(Records from a data source)
======

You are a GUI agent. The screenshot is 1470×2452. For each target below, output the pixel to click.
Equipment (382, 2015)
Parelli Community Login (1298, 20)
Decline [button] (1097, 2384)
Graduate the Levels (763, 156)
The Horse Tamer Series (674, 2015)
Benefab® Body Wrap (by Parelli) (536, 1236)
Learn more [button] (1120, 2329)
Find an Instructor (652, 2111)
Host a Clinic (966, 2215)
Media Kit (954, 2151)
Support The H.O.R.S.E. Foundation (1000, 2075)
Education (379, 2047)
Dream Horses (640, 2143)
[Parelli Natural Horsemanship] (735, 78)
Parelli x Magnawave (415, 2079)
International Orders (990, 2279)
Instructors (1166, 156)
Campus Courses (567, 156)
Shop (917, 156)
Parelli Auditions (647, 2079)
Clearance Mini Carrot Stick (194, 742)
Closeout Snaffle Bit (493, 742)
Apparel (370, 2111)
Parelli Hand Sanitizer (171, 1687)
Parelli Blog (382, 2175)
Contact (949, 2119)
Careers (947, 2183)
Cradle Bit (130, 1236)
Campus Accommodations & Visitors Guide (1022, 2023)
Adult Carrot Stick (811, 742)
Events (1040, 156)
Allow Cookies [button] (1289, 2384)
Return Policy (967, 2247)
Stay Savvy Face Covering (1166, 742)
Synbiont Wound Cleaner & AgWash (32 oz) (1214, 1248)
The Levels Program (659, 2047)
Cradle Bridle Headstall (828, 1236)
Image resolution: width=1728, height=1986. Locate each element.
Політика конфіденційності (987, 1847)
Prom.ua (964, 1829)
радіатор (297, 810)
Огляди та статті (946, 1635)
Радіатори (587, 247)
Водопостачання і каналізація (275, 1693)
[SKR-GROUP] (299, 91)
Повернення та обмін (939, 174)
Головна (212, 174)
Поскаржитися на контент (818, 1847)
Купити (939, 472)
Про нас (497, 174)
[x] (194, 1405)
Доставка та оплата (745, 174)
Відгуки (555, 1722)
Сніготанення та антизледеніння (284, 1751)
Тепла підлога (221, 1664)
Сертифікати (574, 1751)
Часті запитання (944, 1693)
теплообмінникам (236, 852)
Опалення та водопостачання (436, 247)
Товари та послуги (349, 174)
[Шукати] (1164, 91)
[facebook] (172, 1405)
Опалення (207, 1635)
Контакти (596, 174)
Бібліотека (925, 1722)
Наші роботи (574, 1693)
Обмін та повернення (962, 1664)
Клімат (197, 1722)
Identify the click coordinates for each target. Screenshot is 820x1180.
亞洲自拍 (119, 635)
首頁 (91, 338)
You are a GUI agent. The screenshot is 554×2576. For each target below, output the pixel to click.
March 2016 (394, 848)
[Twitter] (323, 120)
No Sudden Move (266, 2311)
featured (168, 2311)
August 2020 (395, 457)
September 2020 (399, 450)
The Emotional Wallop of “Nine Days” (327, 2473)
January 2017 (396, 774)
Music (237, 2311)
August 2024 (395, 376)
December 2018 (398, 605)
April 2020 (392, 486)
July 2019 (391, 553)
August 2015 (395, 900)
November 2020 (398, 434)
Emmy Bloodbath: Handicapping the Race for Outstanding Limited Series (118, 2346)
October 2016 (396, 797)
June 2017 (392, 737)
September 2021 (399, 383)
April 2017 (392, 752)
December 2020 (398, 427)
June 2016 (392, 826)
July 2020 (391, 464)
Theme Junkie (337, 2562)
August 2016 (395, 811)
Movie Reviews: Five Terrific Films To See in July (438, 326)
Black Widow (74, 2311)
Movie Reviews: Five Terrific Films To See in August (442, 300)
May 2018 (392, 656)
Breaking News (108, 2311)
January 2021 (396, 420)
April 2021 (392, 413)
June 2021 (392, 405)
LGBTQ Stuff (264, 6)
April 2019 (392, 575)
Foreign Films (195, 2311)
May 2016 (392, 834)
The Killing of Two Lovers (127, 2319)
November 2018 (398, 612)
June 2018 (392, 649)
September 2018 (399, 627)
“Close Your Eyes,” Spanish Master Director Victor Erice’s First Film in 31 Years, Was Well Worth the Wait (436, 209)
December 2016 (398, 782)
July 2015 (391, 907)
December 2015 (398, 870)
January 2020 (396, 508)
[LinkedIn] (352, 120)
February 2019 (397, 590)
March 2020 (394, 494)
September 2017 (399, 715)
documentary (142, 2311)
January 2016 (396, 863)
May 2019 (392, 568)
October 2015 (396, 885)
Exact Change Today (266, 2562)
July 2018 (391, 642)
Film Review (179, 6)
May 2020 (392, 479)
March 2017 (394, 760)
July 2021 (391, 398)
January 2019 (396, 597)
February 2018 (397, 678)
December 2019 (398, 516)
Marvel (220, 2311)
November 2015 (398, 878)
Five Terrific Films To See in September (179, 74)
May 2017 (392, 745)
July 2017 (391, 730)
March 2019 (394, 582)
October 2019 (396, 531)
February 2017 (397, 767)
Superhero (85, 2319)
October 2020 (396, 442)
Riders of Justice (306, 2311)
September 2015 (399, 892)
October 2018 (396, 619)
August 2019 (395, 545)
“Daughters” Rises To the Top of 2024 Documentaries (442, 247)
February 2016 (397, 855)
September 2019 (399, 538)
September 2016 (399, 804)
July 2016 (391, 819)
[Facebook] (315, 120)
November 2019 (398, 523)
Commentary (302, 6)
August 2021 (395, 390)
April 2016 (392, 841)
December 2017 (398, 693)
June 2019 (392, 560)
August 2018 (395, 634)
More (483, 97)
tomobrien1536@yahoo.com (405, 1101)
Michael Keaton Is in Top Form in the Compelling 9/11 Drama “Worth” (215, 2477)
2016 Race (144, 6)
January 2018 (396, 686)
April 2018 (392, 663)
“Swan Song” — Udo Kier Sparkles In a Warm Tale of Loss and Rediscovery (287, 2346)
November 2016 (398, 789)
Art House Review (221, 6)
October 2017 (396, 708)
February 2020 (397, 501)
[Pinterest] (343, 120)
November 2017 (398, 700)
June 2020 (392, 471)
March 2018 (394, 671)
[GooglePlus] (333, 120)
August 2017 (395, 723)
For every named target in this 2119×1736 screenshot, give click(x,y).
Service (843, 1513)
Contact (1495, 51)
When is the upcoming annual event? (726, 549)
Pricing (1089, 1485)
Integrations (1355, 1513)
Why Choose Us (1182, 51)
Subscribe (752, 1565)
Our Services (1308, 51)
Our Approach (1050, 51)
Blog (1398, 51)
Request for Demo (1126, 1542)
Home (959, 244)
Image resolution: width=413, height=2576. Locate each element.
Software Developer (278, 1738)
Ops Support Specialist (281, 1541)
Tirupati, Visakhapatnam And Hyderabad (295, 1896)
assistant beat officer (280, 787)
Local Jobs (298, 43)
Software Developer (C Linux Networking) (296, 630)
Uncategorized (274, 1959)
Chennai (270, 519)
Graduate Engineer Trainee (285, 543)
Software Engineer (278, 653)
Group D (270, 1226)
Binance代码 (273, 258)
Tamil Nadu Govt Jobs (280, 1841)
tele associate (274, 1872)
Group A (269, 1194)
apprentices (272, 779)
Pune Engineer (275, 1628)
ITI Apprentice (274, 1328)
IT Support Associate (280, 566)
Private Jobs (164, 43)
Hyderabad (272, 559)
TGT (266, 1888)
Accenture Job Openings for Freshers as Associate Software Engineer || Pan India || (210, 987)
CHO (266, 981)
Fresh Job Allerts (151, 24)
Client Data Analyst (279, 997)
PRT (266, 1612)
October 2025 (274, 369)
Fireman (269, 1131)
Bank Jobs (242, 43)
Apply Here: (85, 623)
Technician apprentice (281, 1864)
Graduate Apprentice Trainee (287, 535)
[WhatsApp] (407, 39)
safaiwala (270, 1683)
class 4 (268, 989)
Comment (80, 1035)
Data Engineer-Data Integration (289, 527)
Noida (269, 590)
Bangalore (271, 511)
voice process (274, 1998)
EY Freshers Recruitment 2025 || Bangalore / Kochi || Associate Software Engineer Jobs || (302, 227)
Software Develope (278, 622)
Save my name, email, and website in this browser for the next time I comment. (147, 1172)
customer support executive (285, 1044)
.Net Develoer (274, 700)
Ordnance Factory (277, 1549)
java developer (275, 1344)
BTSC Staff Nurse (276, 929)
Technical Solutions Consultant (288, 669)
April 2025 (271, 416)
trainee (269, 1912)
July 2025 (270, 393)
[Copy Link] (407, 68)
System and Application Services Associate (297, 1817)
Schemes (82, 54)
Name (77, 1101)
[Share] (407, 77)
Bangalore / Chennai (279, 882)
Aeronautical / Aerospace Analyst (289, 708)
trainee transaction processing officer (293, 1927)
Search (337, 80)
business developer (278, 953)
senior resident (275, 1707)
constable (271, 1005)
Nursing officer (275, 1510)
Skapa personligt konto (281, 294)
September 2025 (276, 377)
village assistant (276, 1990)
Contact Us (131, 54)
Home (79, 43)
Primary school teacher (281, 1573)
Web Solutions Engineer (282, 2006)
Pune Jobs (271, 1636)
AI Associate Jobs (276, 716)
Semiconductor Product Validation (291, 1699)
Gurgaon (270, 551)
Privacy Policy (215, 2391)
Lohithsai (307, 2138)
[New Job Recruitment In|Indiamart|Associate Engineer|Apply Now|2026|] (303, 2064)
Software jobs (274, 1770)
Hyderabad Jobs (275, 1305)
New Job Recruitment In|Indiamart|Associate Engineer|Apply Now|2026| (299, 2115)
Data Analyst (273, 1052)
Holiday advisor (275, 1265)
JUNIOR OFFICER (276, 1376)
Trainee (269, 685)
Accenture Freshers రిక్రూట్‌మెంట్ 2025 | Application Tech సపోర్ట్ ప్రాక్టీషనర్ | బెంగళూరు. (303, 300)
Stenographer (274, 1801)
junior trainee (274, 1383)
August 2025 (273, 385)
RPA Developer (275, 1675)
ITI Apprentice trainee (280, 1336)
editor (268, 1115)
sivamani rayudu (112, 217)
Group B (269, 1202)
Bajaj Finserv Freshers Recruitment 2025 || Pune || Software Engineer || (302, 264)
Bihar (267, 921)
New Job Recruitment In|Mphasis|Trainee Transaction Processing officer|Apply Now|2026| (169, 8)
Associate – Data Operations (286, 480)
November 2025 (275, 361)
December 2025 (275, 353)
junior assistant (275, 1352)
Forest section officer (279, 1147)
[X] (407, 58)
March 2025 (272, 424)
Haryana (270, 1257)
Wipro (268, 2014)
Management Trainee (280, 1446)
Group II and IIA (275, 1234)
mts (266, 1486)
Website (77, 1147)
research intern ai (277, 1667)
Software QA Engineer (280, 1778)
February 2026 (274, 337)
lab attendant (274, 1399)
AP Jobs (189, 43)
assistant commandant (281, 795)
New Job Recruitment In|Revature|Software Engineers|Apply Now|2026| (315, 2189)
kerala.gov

======

Your answer must consist solely of the lines above between the line holding "August 2017 (395, 723)" and the line holding "Tirupati, Visakhapatnam And", inclusive, copied exactly.

August 2017 (395, 723)
For every named target in this 2119×1736 screenshot, give click(x,y).
Service (843, 1513)
Contact (1495, 51)
When is the upcoming annual event? (726, 549)
Pricing (1089, 1485)
Integrations (1355, 1513)
Why Choose Us (1182, 51)
Subscribe (752, 1565)
Our Services (1308, 51)
Our Approach (1050, 51)
Blog (1398, 51)
Request for Demo (1126, 1542)
Home (959, 244)
Image resolution: width=413, height=2576. Locate each element.
Software Developer (278, 1738)
Ops Support Specialist (281, 1541)
Tirupati, Visakhapatnam And Hyderabad (295, 1896)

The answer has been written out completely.